Début décembre 1942, Gallimard sort en librairie le roman dont le visa a été accordé moyennant la seule suppression des mots « Hitler qui a déclenché cette guerre démente ». Erreur de la censure ? La critique est enthousiaste et la presse “officielle” encense le livre. Mais début 1943 Je suis partout publie coup sur coup deux articles incendiaires de Robert Brasillach : « […] les poncifs les plus bavotants, l’éloge de la sainte démocratie, le culte de l’individu, […] on s’étonne qu’un tel bouquin, qui fleure bon l’esprit de juin 1936 ne porte pas sur sa page de garde le nihil obstat de Mandel et l’imprimatur de Blum ». L’effet de cette critique ne se fait pas attendre : le livre est instantanément interdit à la requête des autorités allemandes. À l’origine des éditions clandestines qui suivirent, il y a la rencontre entre Gaston Riby et Terre des Hommes. Profondément remué par ce texte, Riby débute avec l’auteur une correspondance que la guerre interrompt.

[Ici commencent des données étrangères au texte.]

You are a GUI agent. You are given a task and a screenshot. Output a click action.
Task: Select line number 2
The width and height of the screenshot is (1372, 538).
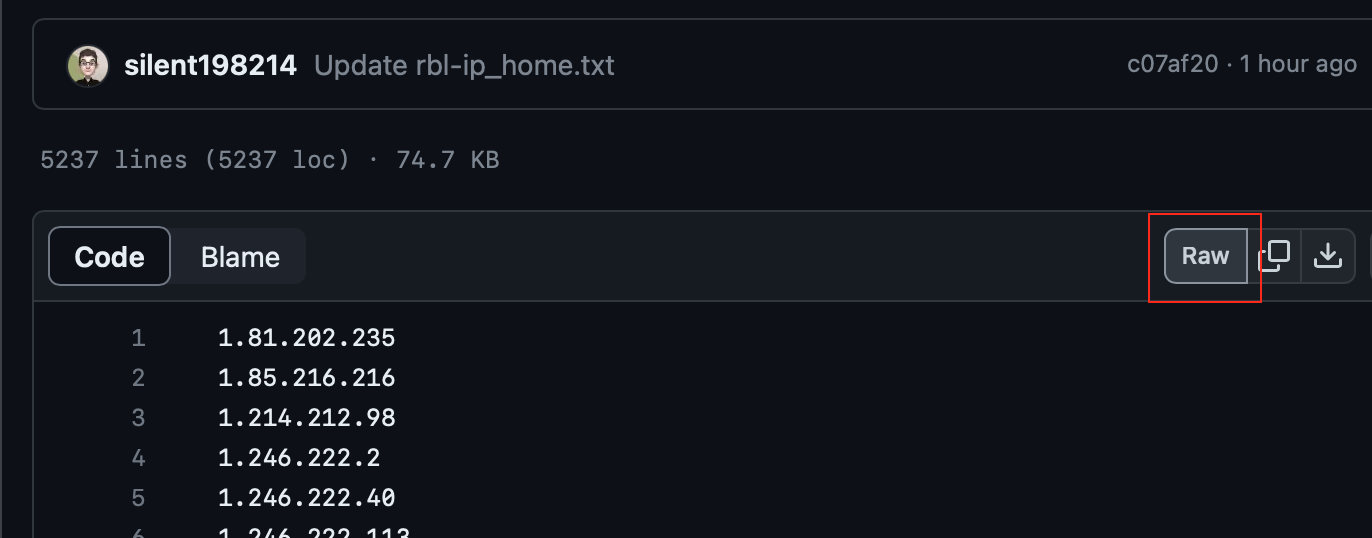(x=138, y=378)
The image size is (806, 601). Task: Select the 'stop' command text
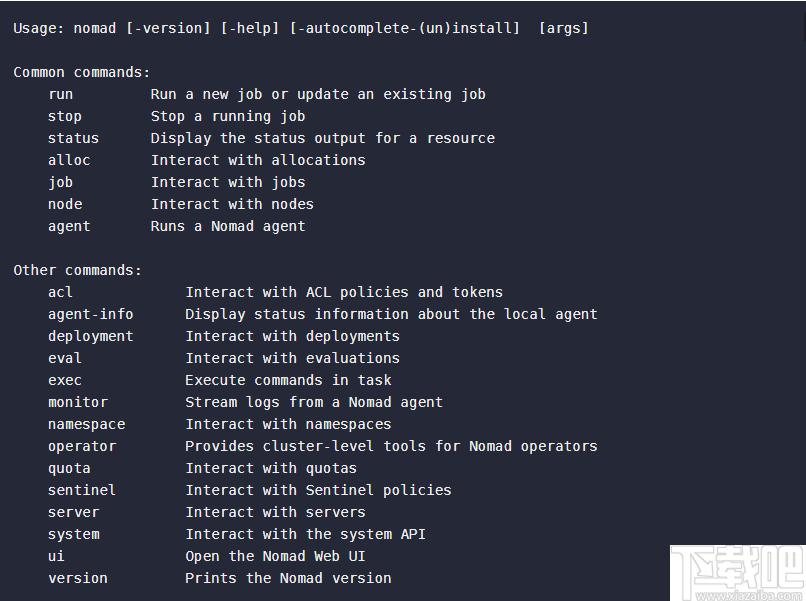[x=65, y=117]
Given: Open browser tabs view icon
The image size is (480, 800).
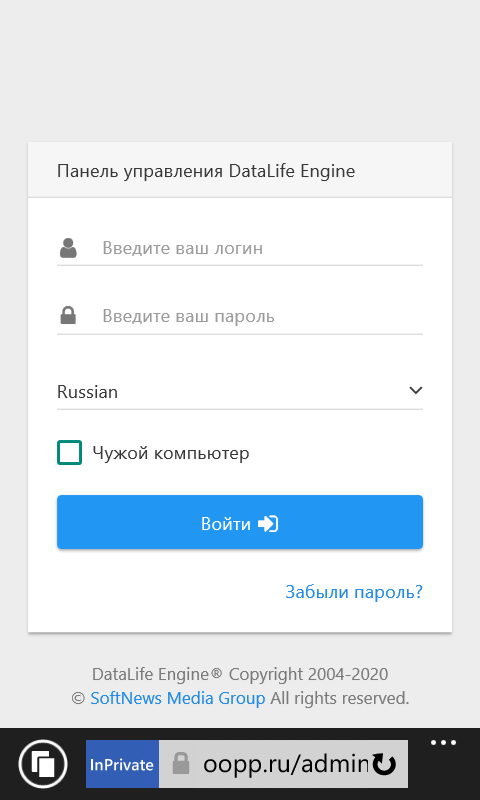Looking at the screenshot, I should point(43,764).
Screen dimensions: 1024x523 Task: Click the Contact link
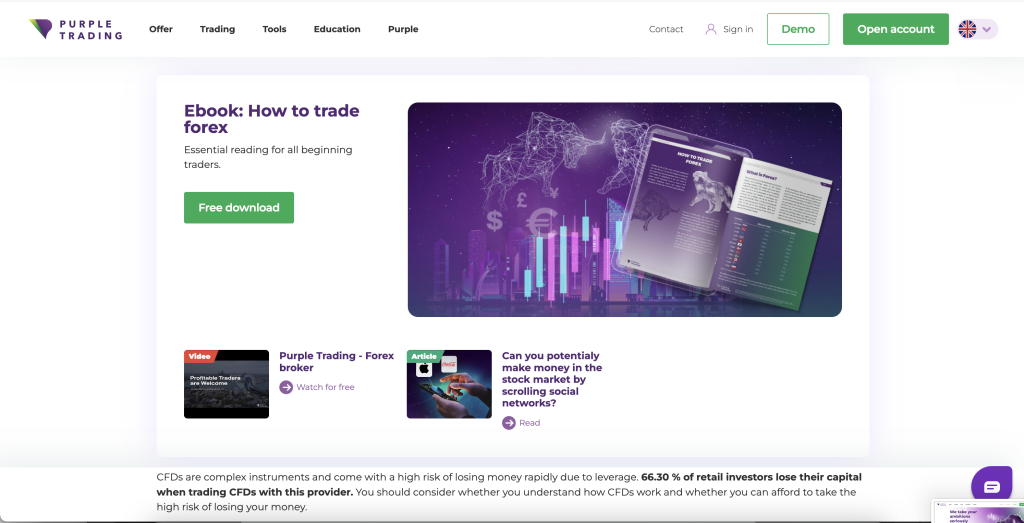[666, 29]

Mobilisé, fait prisonnier, évadé, repris, puis finalement libéré, Riby fonde la Chaîne, une organisation d’entraide « pour tous les déshérités ». Sous couvert de cette association, il se livrera à différentes actions de résistance, dont la publication de cette première édition clandestine de Pilote de guerre, imprimée en décembre 1943 et tirée à un millier d’exemplaires.

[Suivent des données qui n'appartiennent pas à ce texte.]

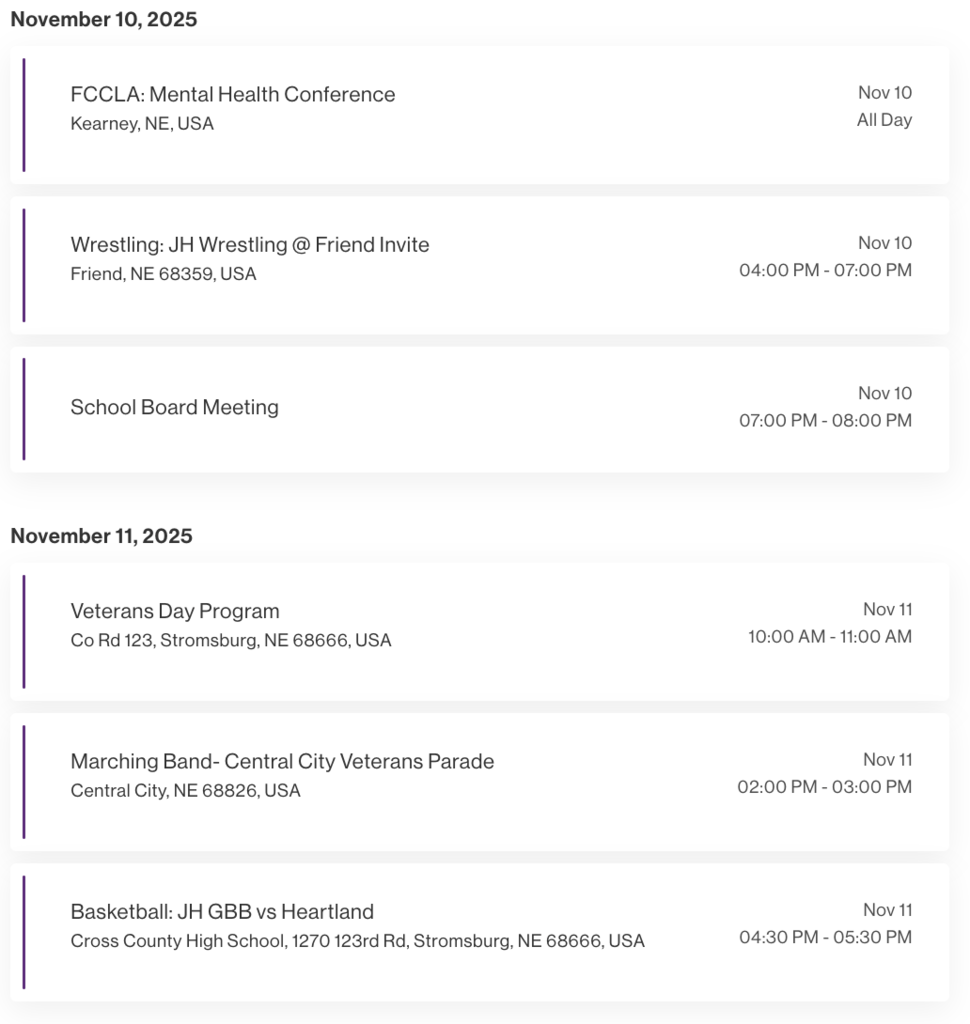Open FCCLA: Mental Health Conference event
970x1024 pixels.
tap(232, 94)
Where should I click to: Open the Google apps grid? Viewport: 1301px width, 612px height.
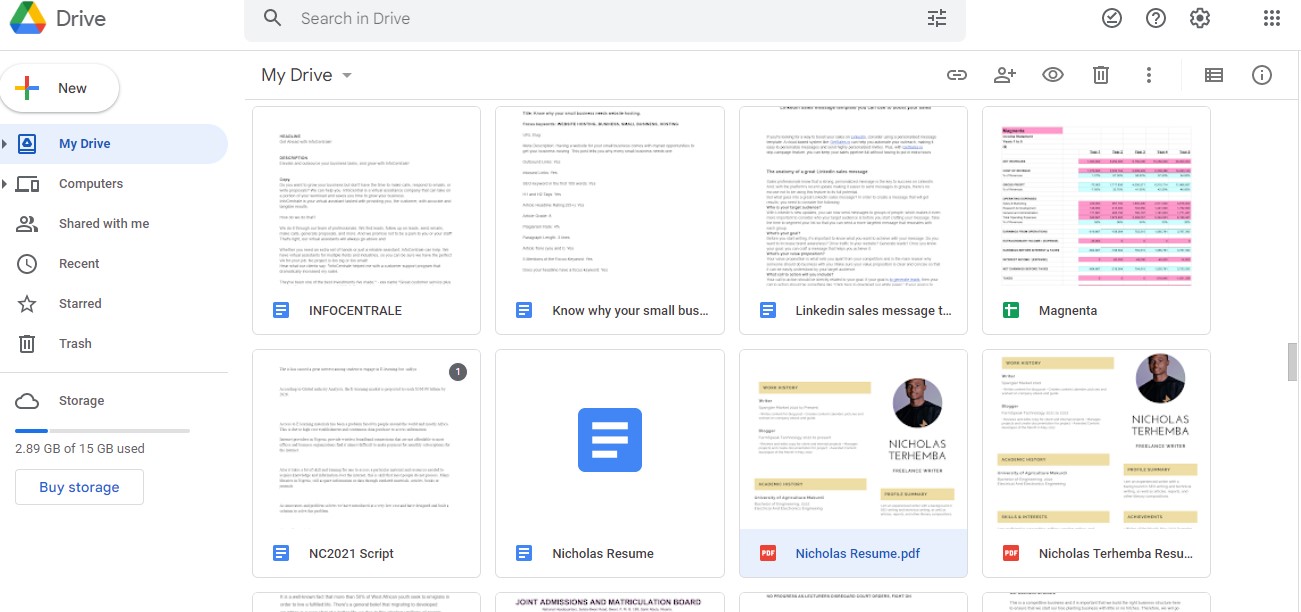[1271, 17]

Après quelques mois passés à Lille, la Chaîne installe son siège à Paris, dans le quartier des Halles. C’est dans ces bureaux que le 14 avril 1944 la Gestapo saisit les centaines d’exemplaires non encore diffusés, qui seront probablement détruits, ce qui explique la grande rareté de cette édition. Gaston Riby a le temps de lancer une nouvelle impression, depuis ses anciens bureaux lillois : de même format que la première, cette édition lilloise compte huit pages de plus en raison d’un caractère légèrement plus gros que le Cheltenham qui avait permis de réduire de moitié le nombre de pages par rapport à l’édition originale.
Ces deux éditions clandestines comprennent d’innombrables (et différentes !) erreurs (coquilles, omissions, phrases tronquées et corrections abusives), sous deux couvertures proches, mais différentes dans leur composition et le fleuron employé.
Riby, arrêté et déporté en juillet, passera plus de huit mois en camp dans des conditions particulièrement dures. Il aura pour compagnon de misère le mari de Marguerite Duras, Robert Antelme, qui témoignera du calvaire et de son héroïsme dans L’Espèce humaine.
Rare réunion de ces deux fragiles publications, que l’on rencontre habituellement en déplorable condition.
Il est joint, conservé dans l’exemplaire de l’édition lilloise, une coupure de presse du journal Témoignage chrétien du 24 décembre 1948 : la « Lettre aux hommes « , écrite très probablement le 7 juin 1943 alors que Saint-Exupéry effectue ses vols de formation sur le Lockheed P-38 « Lightning ». Cette fameuse lettre fut retrouvée dans ses affaires personnelles après sa disparition (31 juillet 1944). Contrairement à ce qu’on peut lire ici ou là, cette lettre n’est pas le dernier texte écrit par Saint-Exupéry, pas plus qu’elle n’est datée de juillet 1944 ; il apparaît donc comme abusif de la considérer comme le « testament » de Saint Exupéry, mais son contenu reste des plus intéressants. Le texte est d’abord publié aux Éditions Dynamo, à Liège, sous le titre Que faut-il dire aux hommes ? Lettre au général X…, avant d’être repris dans Le Figaro littéraire du 10 avril 1948, puis dans Témoignage chrétien sous le titre « Lettre aux hommes ».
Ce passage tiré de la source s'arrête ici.